The family of a Long Island man who died after being sucked into an MRI machine by his chain necklace has hired a lawyer, who called his death “preventable.”
Keith McAllister died last week at age 61, a day after he entered his wife’s exam room while wearing a 20-pound weight-training chain around his neck. His wife, Adrienne Jones-McAllister, was finishing up a knee scan and had called for him to come help her get up off the table, she said. The tech on duty had allegedly brought him in.
Once in the room, the powerful magnet within the MRI yanked McAllister into the machine, trapping him there. Frantic efforts by Jones-McAllister and the MRI tech to pry him out were unsuccessful, and he was stuck for more than an hour, his stepdaughter later said.

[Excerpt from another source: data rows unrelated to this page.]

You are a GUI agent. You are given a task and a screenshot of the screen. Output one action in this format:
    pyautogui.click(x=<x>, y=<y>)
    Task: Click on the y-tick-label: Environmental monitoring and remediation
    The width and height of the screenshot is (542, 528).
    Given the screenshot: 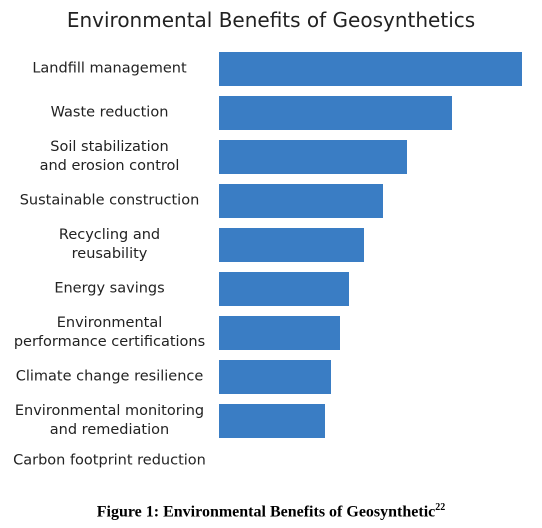 What is the action you would take?
    pyautogui.click(x=110, y=420)
    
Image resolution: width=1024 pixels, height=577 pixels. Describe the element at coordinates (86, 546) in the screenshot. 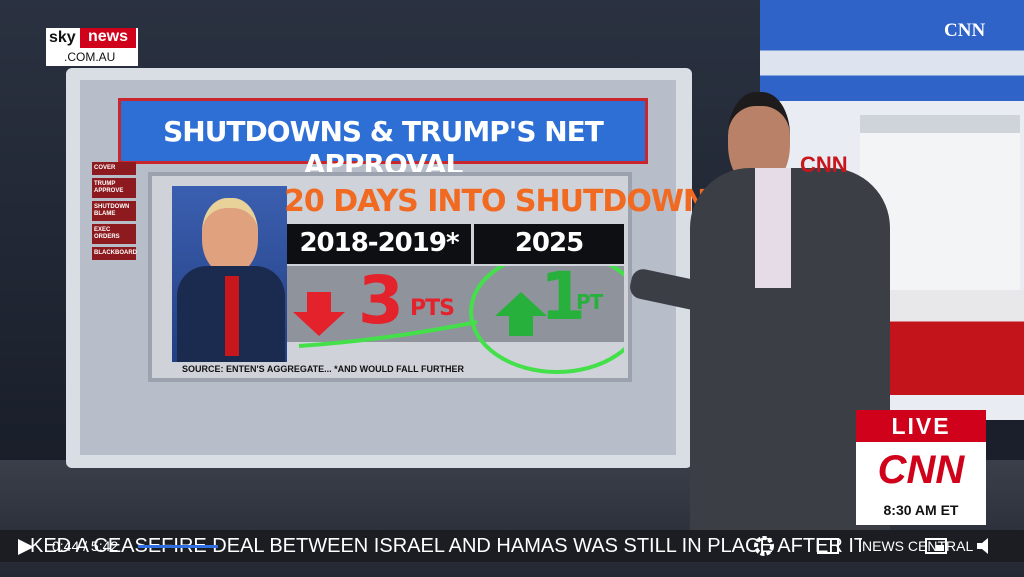

I see `player-time: 0:44 / 5:42` at that location.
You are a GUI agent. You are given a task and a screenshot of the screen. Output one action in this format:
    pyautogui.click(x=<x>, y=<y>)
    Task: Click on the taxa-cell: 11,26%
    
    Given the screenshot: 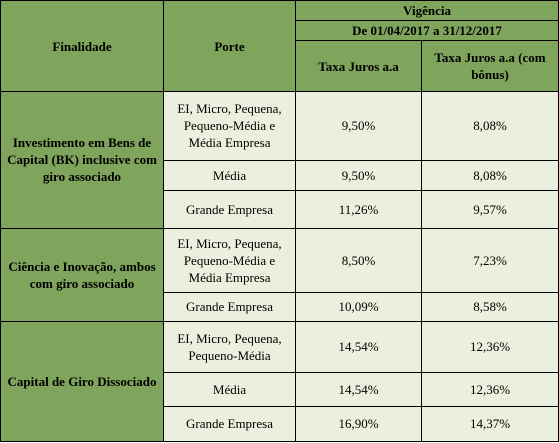 What is the action you would take?
    pyautogui.click(x=358, y=210)
    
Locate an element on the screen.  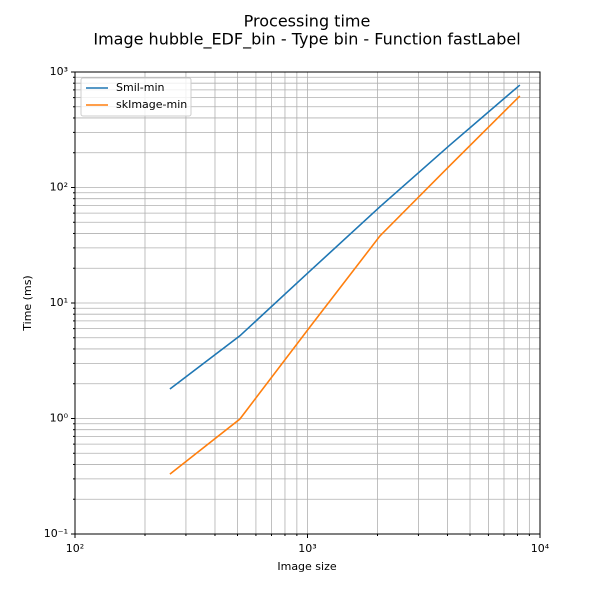
y-tick-label: 10² is located at coordinates (59, 188).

“He waved goodbye to me, and then his whole body went limp,” Jones-McAllister tearfully told an interviewer.
McAllister was rushed to a hospital in critical condition, and his wife said he suffered several heart attacks. Now his family is “devastated and seeking answers,” lawyer Michael Lauterborn said in a statement obtained by People.
Part of the police investigation entails learning how McAllister was allowed into the room, given strict access regulations and safety protocols around the massive magnets. Patients must remove all metal and electronic objects before entering an MRI room.
The facility, Nassau Open MRI in Westbury, told Newsday that McAllister wasn’t a patient there, and police said they’d been told his entry was “unauthorized.” But McAllister’s stepdaughter said he had been brought into the room by a technician who forgot to have McAllister remove the chain.
Lauterborn said his firm, Smith, Cheung & Lauterborn PC of New York City, is “committed to ensuring all facts surrounding this incident are thoroughly investigated by the Nassau County Police Department and the New York State Department of Health.”
The last full week of July is MRI Safety Week. It was started in 2001 after 6-year-old Michael Colombini was killed when an oxygen tank was accidentally brought into the room where he was being scanned. The tank was pulled through the air by the MRI machine, fatally fracturing the young boy’s skull.